记录一下 Spring Secyrity 表单登陆的相关配置, 以及如何添加自定义逻辑。
- 环境配置
项目 GitHub 地址: sign-demo
- 下载项目
- 使用mvn导入相关依赖
- 配置 application.yaml 相关配置
新建 persistent_logins 表, 用作记住密码的记录, 建表语句如下
create table persistent_logins (username varchar(64) not null, series varchar(64) primary key, token varchar(64) not null, last_used timestamp not null)"4. 运行 MainApplication
5. 访问 http://localhost:7016/my-login.html
默认用户 admin 默认密码 admin
- 具体实现
简单说一下相关配置及实现
security 配置类
SecurityConfig.java
package com.niu.sign.config;
import com.niu.sign.handler.CustomLogoutSuccessHandler;
import org.springframework.beans.factory.annotation.Autowired;
import org.springframework.context.annotation.Bean;
import org.springframework.context.annotation.Configuration;
import org.springframework.security.config.annotation.web.builders.HttpSecurity;
import org.springframework.security.config.annotation.web.configuration.WebSecurityConfigurerAdapter;
import org.springframework.security.core.userdetails.UserDetailsService;
import org.springframework.security.crypto.bcrypt.BCryptPasswordEncoder;
import org.springframework.security.crypto.password.PasswordEncoder;
import org.springframework.security.web.authentication.AuthenticationFailureHandler;
import org.springframework.security.web.authentication.AuthenticationSuccessHandler;
import org.springframework.security.web.authentication.rememberme.JdbcTokenRepositoryImpl;
import org.springframework.security.web.authentication.rememberme.PersistentTokenRepository;
import javax.sql.DataSource;
/**
* security 配置
*
* @author [nza]
* @version 1.0 [2020/10/10 15:59]
* @createTime [2020/10/10 15:59]
*/
@Configuration
public class SecurityConfig extends WebSecurityConfigurerAdapter {
@Autowired
private AuthenticationSuccessHandler customAuthenticationSuccessHandler;
@Autowired
private AuthenticationFailureHandler customAuthenticationFailureHandler;
@Autowired
private UserDetailsService userDetailsService;
@Autowired
private DataSource dataSource;
/**
* URL 白名单
*/
private static final String[] URL_WHITE_LIST = new String[]{"/authentication/require", "/my-login.html", "/code/*"};
@Override
protected void configure(HttpSecurity http) throws Exception {
http.formLogin()
// 登录页
.loginPage("/authentication/require")
// 登录处理url
.loginProcessingUrl("/authentication/form")
// 登录成功处理器
.successHandler(customAuthenticationSuccessHandler)
// 登录失败处理器
.failureHandler(customAuthenticationFailureHandler)
.and()
.rememberMe()
// 记住我存储器
.tokenRepository(persistentTokenRepository())

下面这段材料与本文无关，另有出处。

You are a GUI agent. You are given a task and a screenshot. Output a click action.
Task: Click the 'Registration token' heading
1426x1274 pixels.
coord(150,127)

.tokenValiditySeconds(3600)
.userDetailsService(userDetailsService)
.and()
.authorizeRequests()
// 白名单
.antMatchers(URL_WHITE_LIST)
.permitAll()
.anyRequest()
.authenticated()
.and()
.csrf().disable()
.logout()
// 退出登录url
.logoutUrl("/signOut")
// 退出登录成功处理器
.logoutSuccessHandler(new CustomLogoutSuccessHandler("/signOut"))
.deleteCookies("JSESSIONID");
}
@Bean
public PersistentTokenRepository persistentTokenRepository() {
// 记住我存储器
JdbcTokenRepositoryImpl jdbcTokenRepository = new JdbcTokenRepositoryImpl();
jdbcTokenRepository.setDataSource(dataSource);
return jdbcTokenRepository;
}
@Bean
public PasswordEncoder passwordEncoder() {
return new BCryptPasswordEncoder();
}
}
由于 Spring Security 的默认登录逻辑没有实现验证码相关的逻辑, 所以需要自己来实现,
这里的思路是在Sping Security 的过滤器链的最前面添加自定义的验证码过滤器。

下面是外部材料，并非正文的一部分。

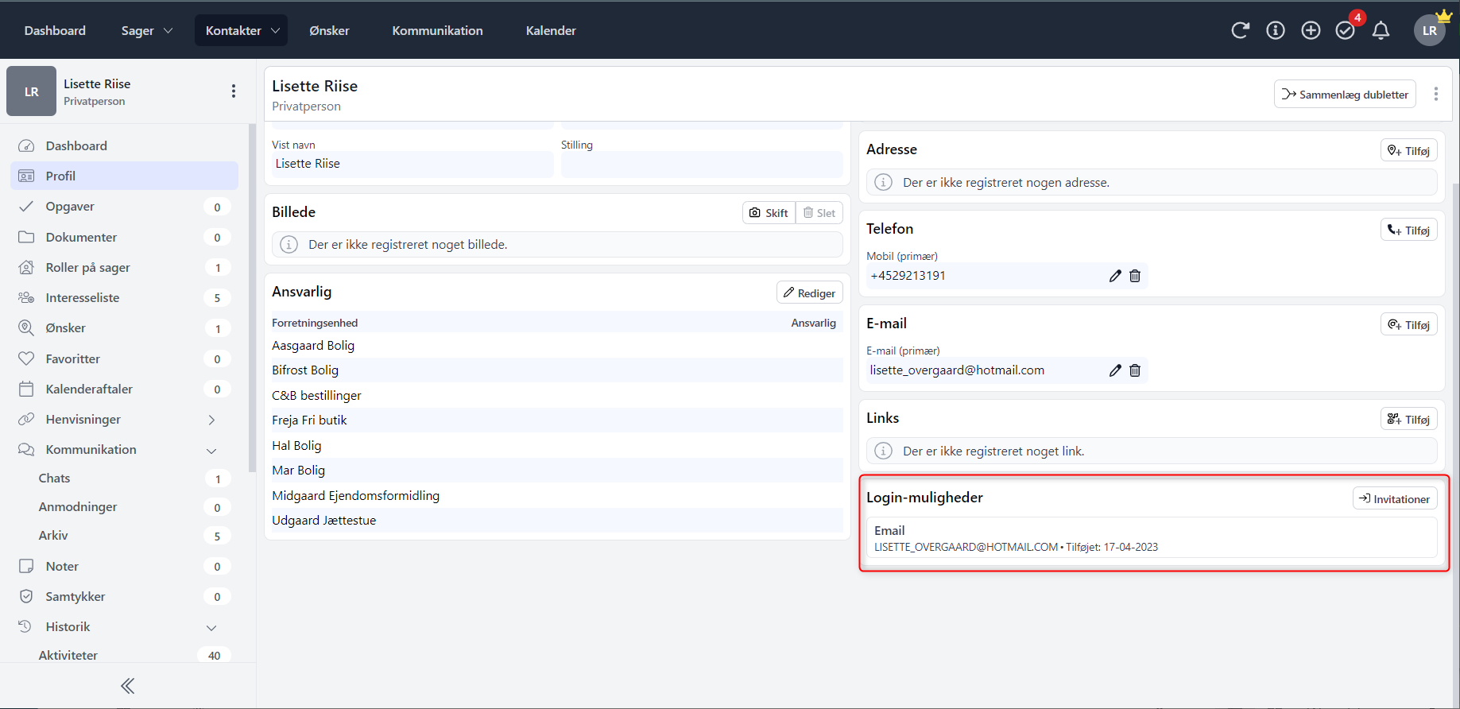
Task: Delete the primary email with trash icon
Action: click(1135, 370)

ValidateCodeFilter.javapackage com.niu.sign.validate;
import com.niu.sign.exception.ValidateCodeException;
import org.apache.commons.lang.StringUtils;
import org.springframework.beans.factory.InitializingBean;
import org.springframework.beans.factory.annotation.Autowired;
import org.springframework.security.web.authentication.AuthenticationFailureHandler;
import org.springframework.stereotype.Component;
import org.springframework.util.AntPathMatcher;
import org.springframework.web.context.request.ServletWebRequest;
import org.springframework.web.filter.OncePerRequestFilter;
import javax.servlet.FilterChain;
import javax.servlet.ServletException;
import javax.servlet.http.HttpServletRequest;
import javax.servlet.http.HttpServletResponse;
import java.io.IOException;
import java.util.HashMap;
import java.util.Map;
import java.util.Set;
/**
* 验证码校验Filter
*
* @author [nza]
* @version 1.0 [2020/10/12 15:18]
* @createTime [2020/10/12 15:18]
*/
@Component("validateCodeFilter")
public class ValidateCodeFilter extends OncePerRequestFilter implements InitializingBean {
/**
* 验证码校验失败处理器
*/
@Autowired
private AuthenticationFailureHandler customAuthenticationFailureHandler;
/**
* 存放所有需要校验验证码的url
*/
private Map<String, ValidateCodeType> urlMap = new HashMap<>();
/**
* 验证请求url与配置的url是否匹配的工具类
*/
private AntPathMatcher pathMatcher = new AntPathMatcher();
/**
* 系统中的校验码处理器
*/
@Autowired
private ValidateCodeProcessorHolder validateCodeProcessorHolder;
@Override
protected void doFilterInternal(HttpServletRequest request, HttpServletResponse response, FilterChain chain) throws ServletException, IOException {
ValidateCodeType type = getValidateCodeType(request);
if (type != null) {
logger.info("校验请求(" + request.getRequestURI() + ")中的验证码,验证码类型" + type);
try {
validateCodeProcessorHolder.findValidateCodeProcessor(type)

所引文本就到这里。